_Trecho do texto_
□ □ □

O debate entre as posições que se resumem nas expressões “Alca social” e “Não à Alca” aconteceu em um cenário onde havia milhares de ativistas anti-globalização nas ruas e o exército cercava a reunião de presidentes dos países das Américas. Estas diferentes posições se refletem em diferentes visões sobre o sentido fundamental da mobilização e da luta política: criar melhores condições de negociação ou ser o motor de transformação.
A sociedade brasileira deve lutar desde já em defesa de preservar o direito soberano de ter o Brasil uma política de desenvolvimento, que deve ser constituída por instrumentos de política comercial, industrial e tecnológica que uma futura Alca viria a impedir definitiva e legalmente.
A campanha contra a Alca
Várias organizações que trabalharam juntas no Plebiscito da Dívida Externa em 2000 decidiram realizar uma campanha contra a Alca no Brasil. A campanha prevê atividades de formação, propaganda, mobilização, com eventos simultâneos por todo o país. No início de abril se iniciam nos Estados cursos sobre a Alca e suas conseqüências para a América Latina com pelo menos mil pessoas em cada atividade. Seu ponto alto será o plebiscito que acontece de 1º a 7 de setembro de 2002.

□ □ □

_Bloco de dados_
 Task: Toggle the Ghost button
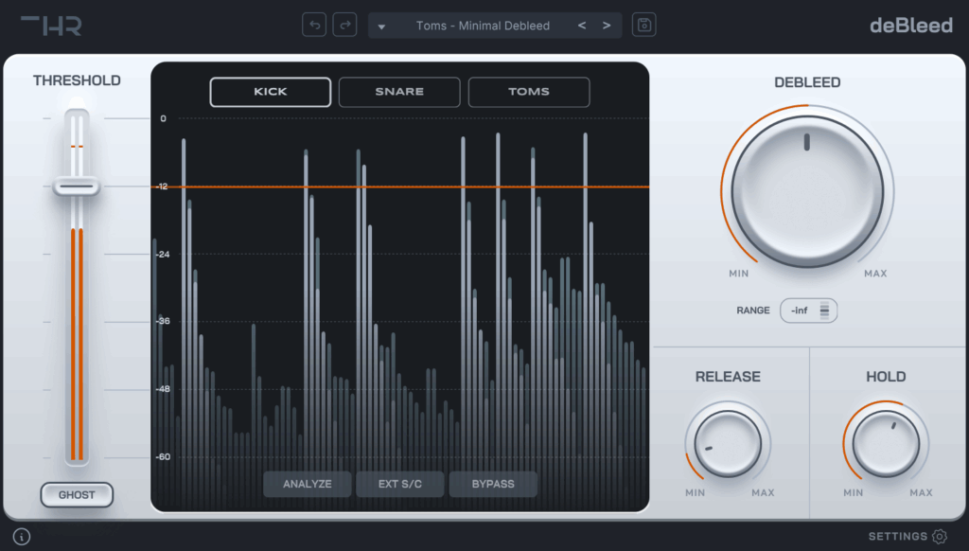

□ □ □

_Conjunto de exercícios_
a: Transcreva sem alterações a parte do texto sobre a Alca que começa nas palavras "A sociedade brasileira" e termina após as palavras "definitiva e legalmente.".
b: Segundo o texto sobre a Alca, em que datas acontece o plebiscito da campanha?
c: Dê continuidade ao texto sobre a Alca a partir da última frase apresentada.
Os dados são um material à parte e não têm relação com o texto sobre a Alca.

_Respostas por tarefa_
a:
A sociedade brasileira deve lutar desde já em defesa de preservar o direito soberano de ter o Brasil uma política de desenvolvimento, que deve ser constituída por instrumentos de política comercial, industrial e tecnológica que uma futura Alca viria a impedir definitiva e legalmente.

b: De 1º a 7 de setembro de 2002.

c:
A campanha brasileira propôs, na assembléia da ASC, a realização de um plebiscito continental, com consultas nos países no período entre setembro de 2002 e abril de 2003. As redes continentais envolvidas na organização do plebiscito se reuniram antes do Fórum Social Mundial e se reencontrarão novamente no final de maio em Quito, Equador, para planejar suas atividades e realizar ações públicas. A reunião ministerial sobre a Alca acontece também em Quito no final de outubro e, possivelmente, neste mesmo momento acontecerá o Fórum Social Mundial do continente americano.
A Marcha Mundial das Mulheres integra a coordenação da campanha brasileira e participa da articulação de redes continentais. Além do envolvimento nos comitês estaduais e a participação nas atividades gerais, a Marcha está trabalhando o tema com as mulheres. Durante o Fórum Social Mundial, na passeata contra a Alca, foi organizado um bloco feminista com mulheres de vários países e muita animação. Com músicas e palavras de ordem, a Alca foi condenada e a América que queremos afirmada, sem machismo, sem desigualdade e opressão.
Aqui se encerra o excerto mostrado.